● Task to complete
Which lines run from the one containing "Task: Click Set Profile View Defaults" through the last line of the records? Copy them exactly, leaving pictures out.

Source data
------
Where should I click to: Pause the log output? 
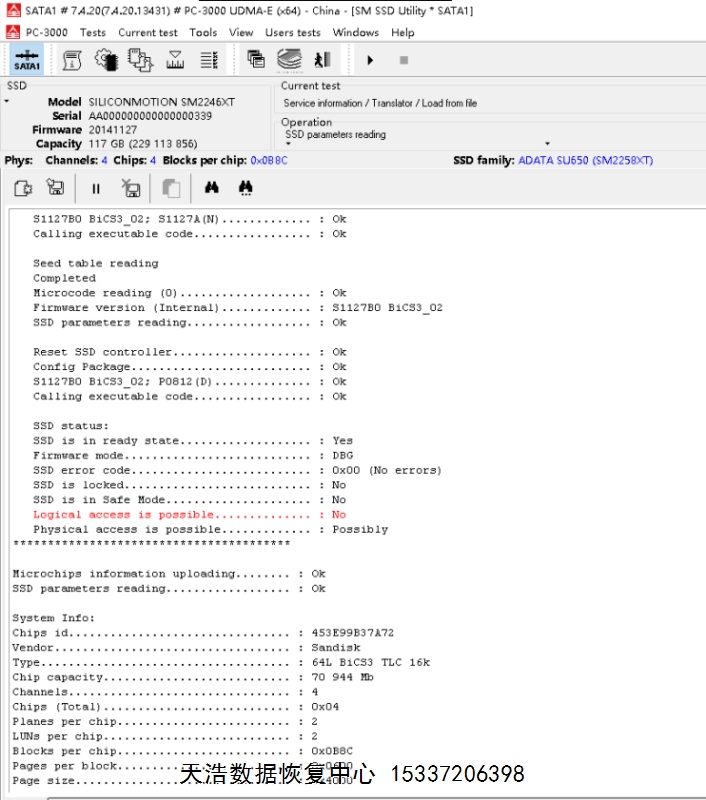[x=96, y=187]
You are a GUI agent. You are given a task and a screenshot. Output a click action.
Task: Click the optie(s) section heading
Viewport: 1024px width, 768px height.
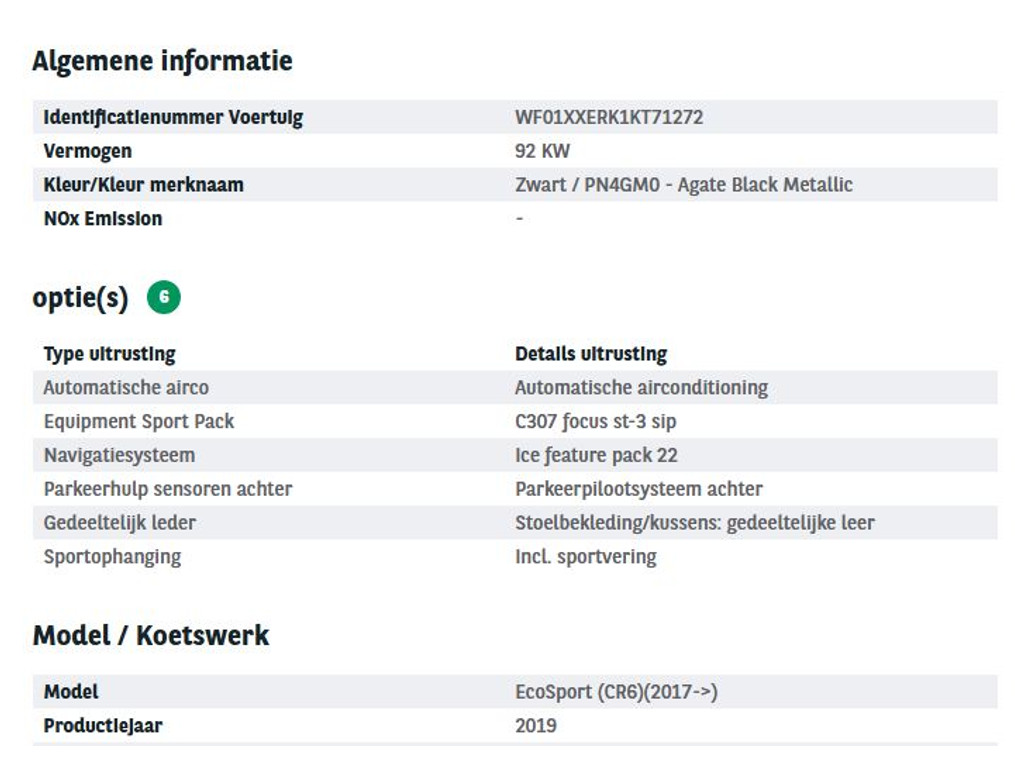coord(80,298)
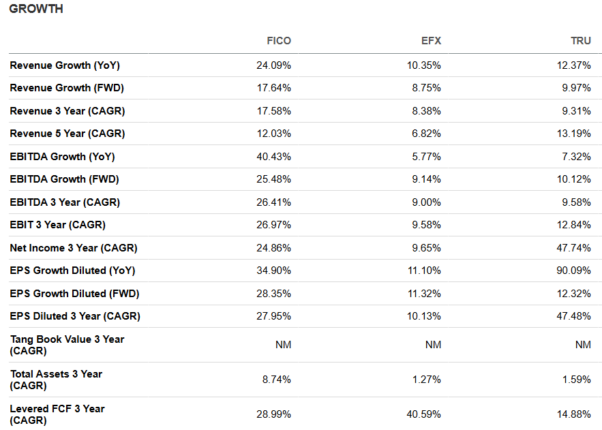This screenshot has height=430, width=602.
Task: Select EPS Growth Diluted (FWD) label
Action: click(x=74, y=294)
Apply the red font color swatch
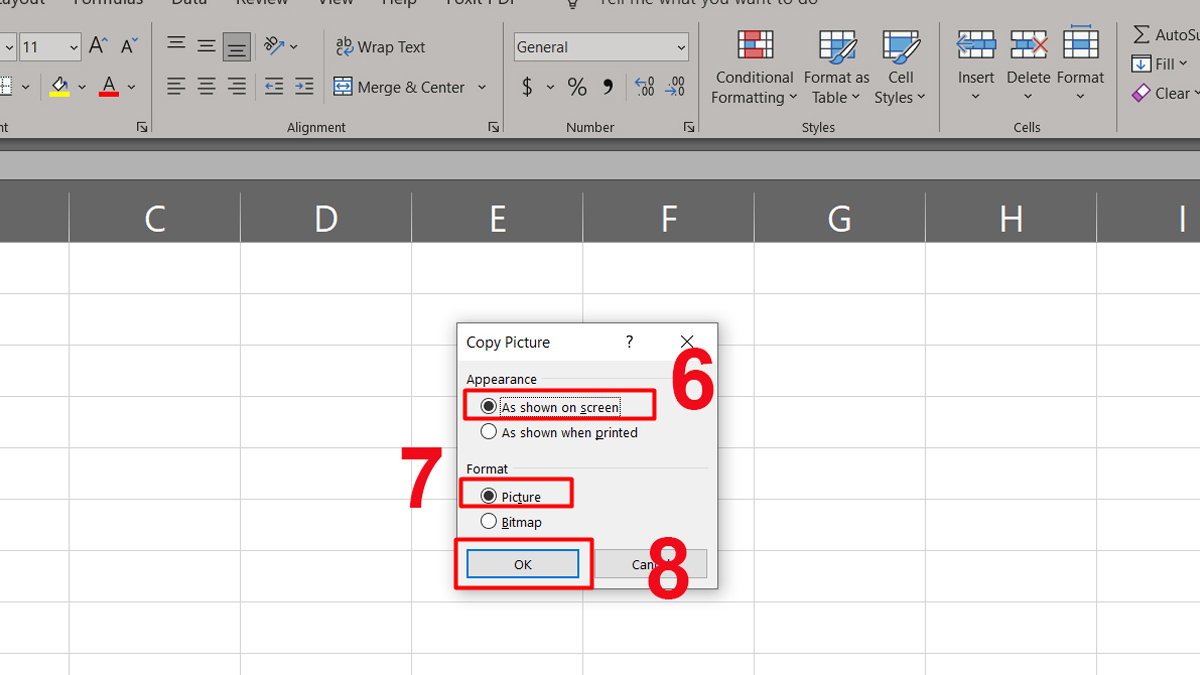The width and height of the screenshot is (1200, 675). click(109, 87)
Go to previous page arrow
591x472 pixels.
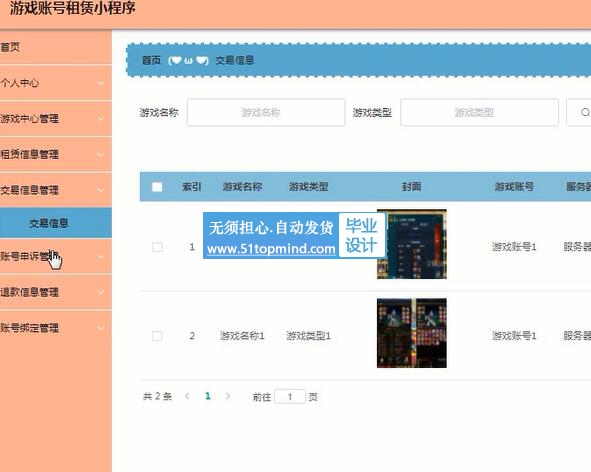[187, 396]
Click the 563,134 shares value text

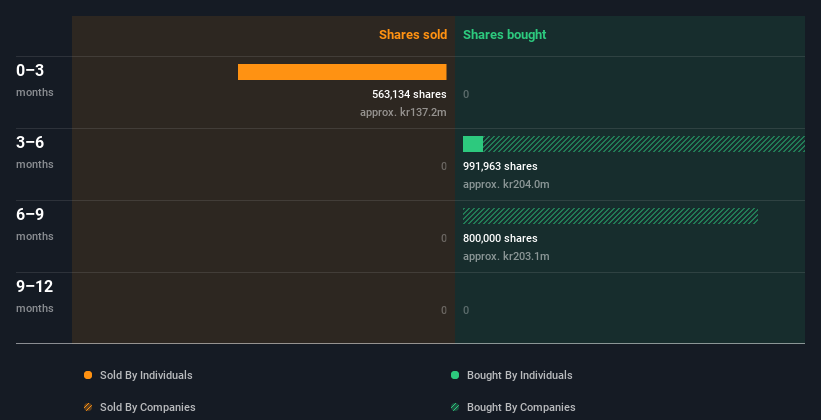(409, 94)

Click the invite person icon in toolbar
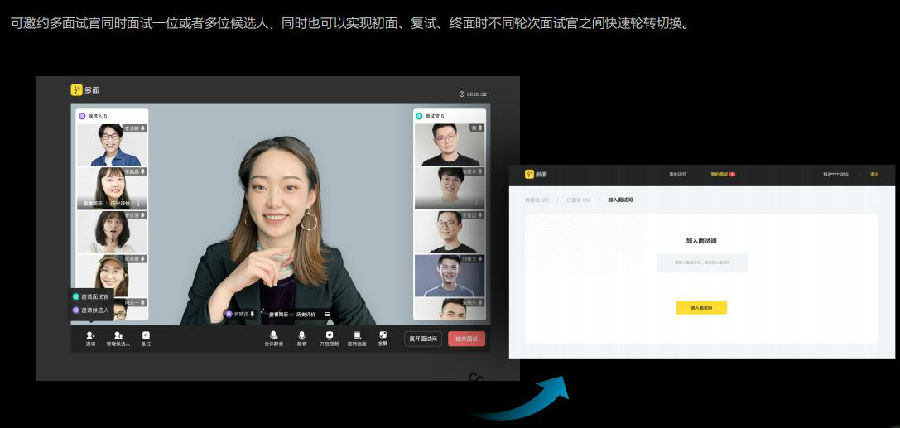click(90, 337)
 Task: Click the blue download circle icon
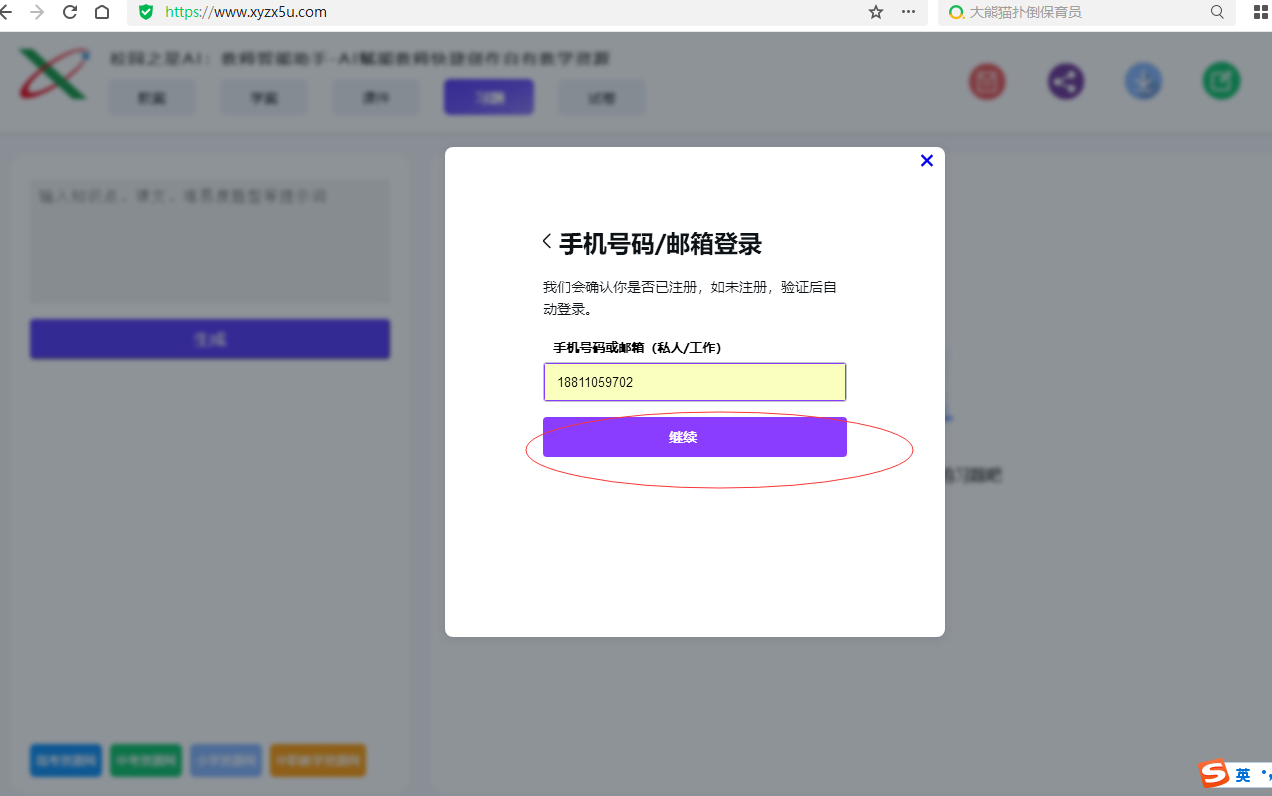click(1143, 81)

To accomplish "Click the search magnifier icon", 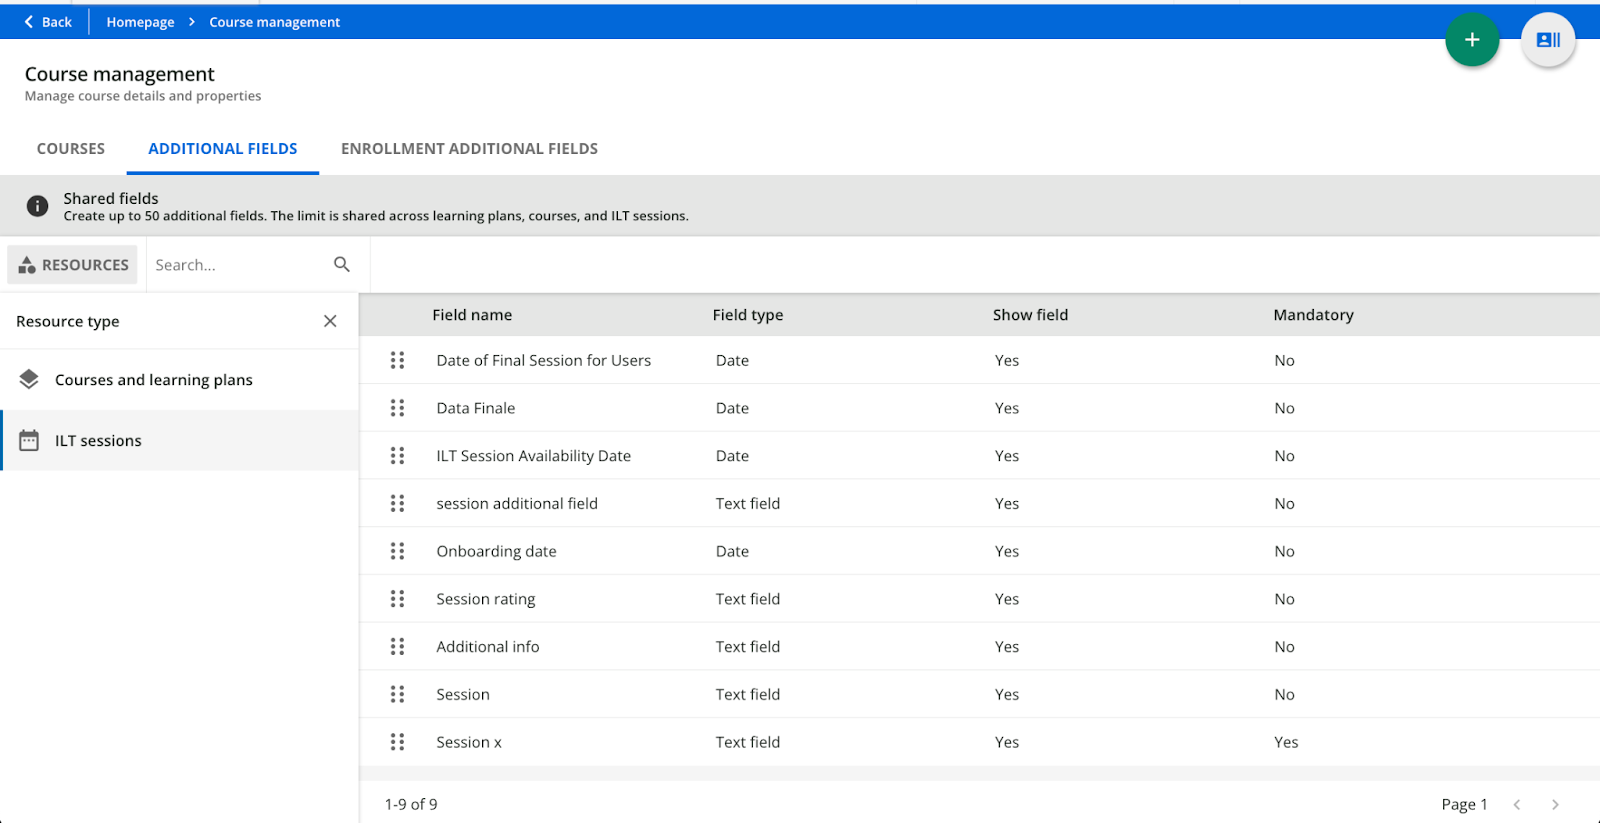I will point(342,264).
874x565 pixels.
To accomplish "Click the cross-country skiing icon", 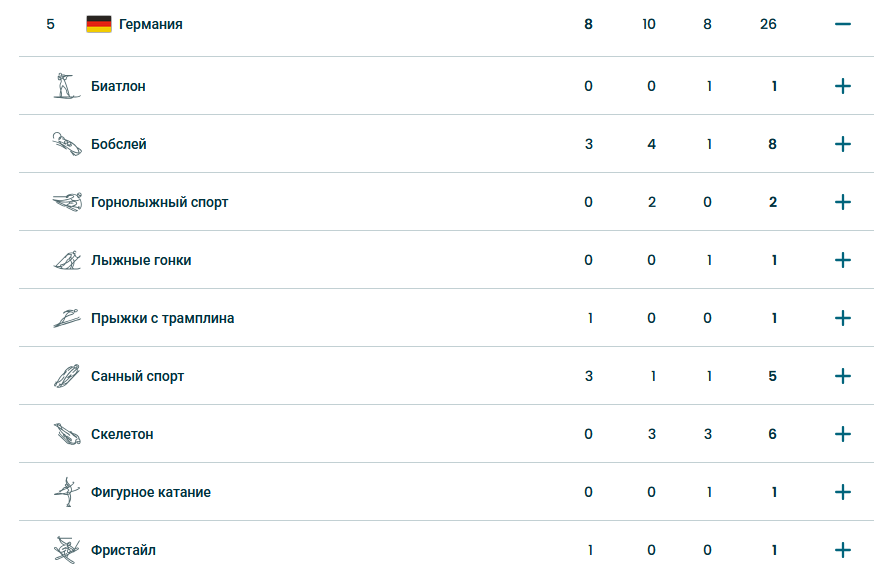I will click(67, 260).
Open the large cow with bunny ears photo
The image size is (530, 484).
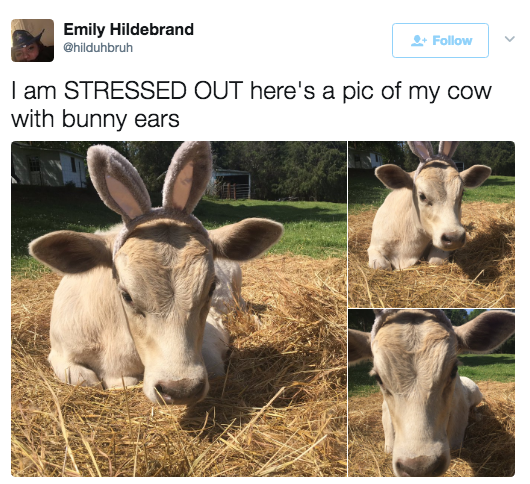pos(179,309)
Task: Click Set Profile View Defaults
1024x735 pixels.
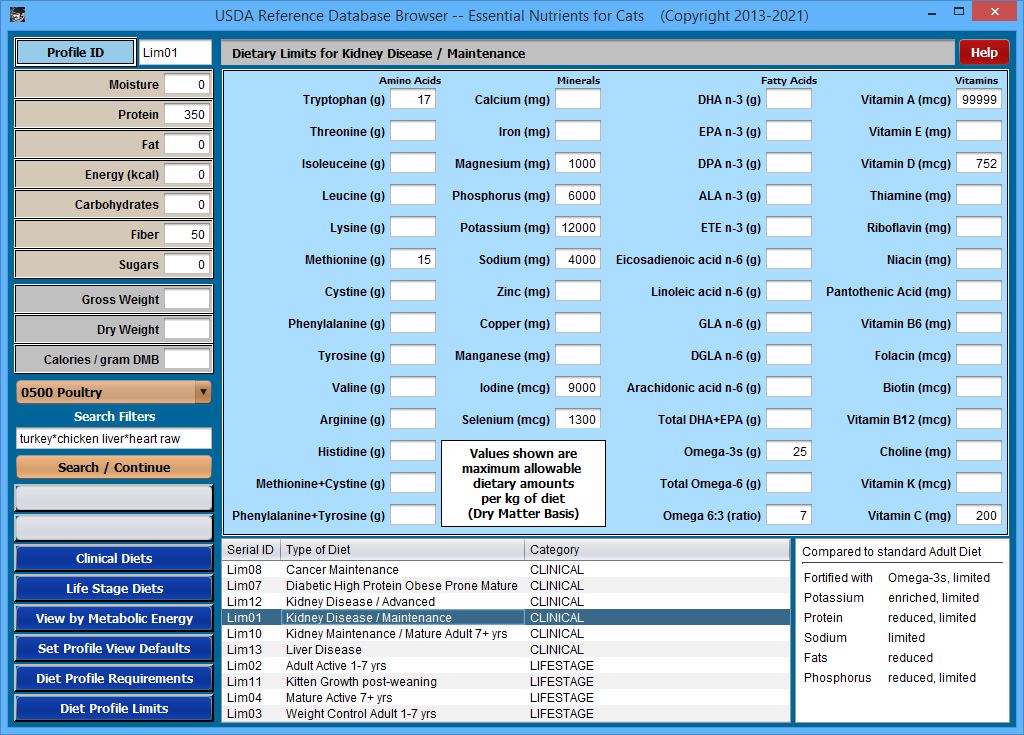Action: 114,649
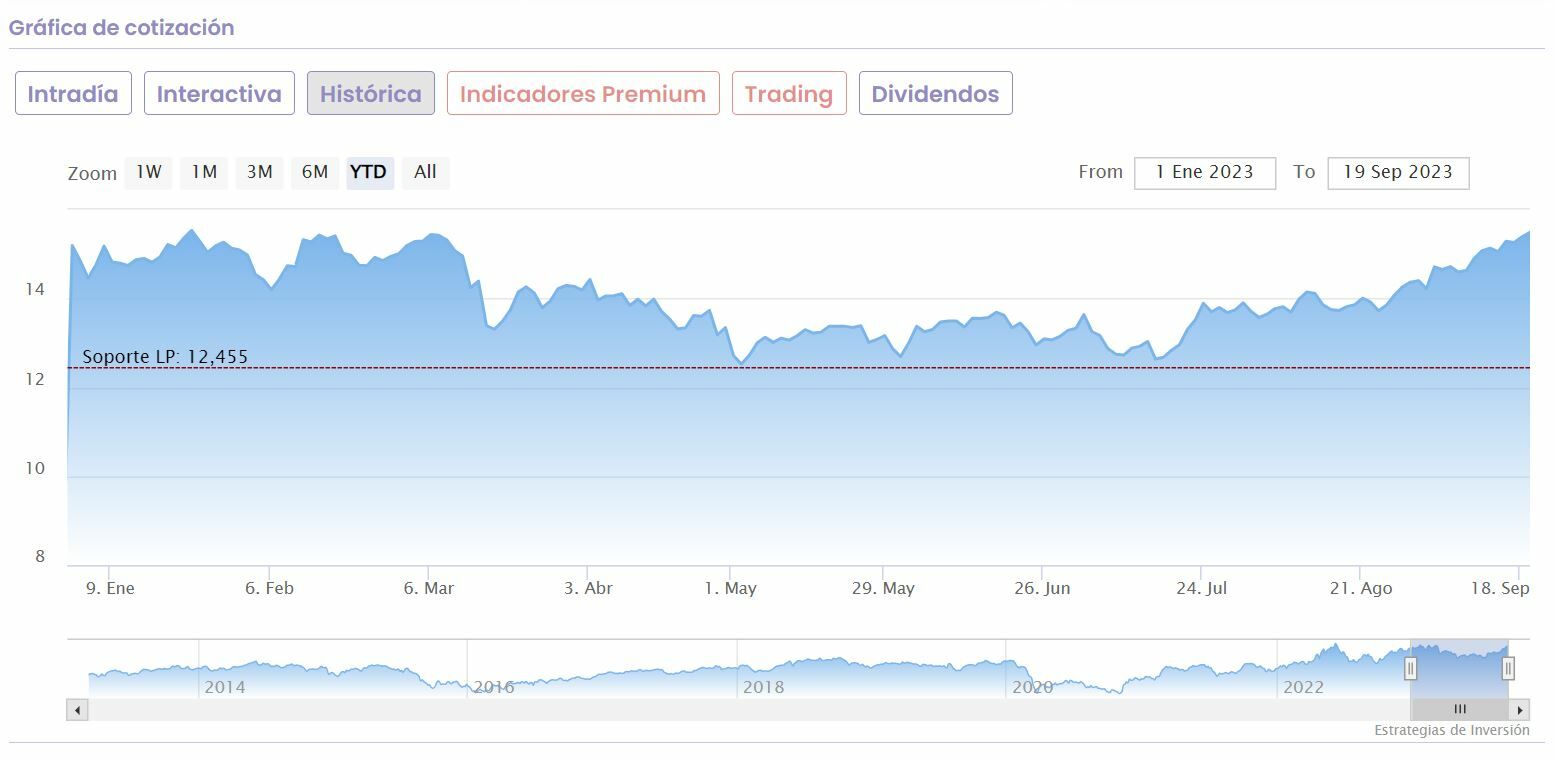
------
● Response to this task
Task: Click Set Profile View Defaults
1024x735 pixels.
Action: 114,649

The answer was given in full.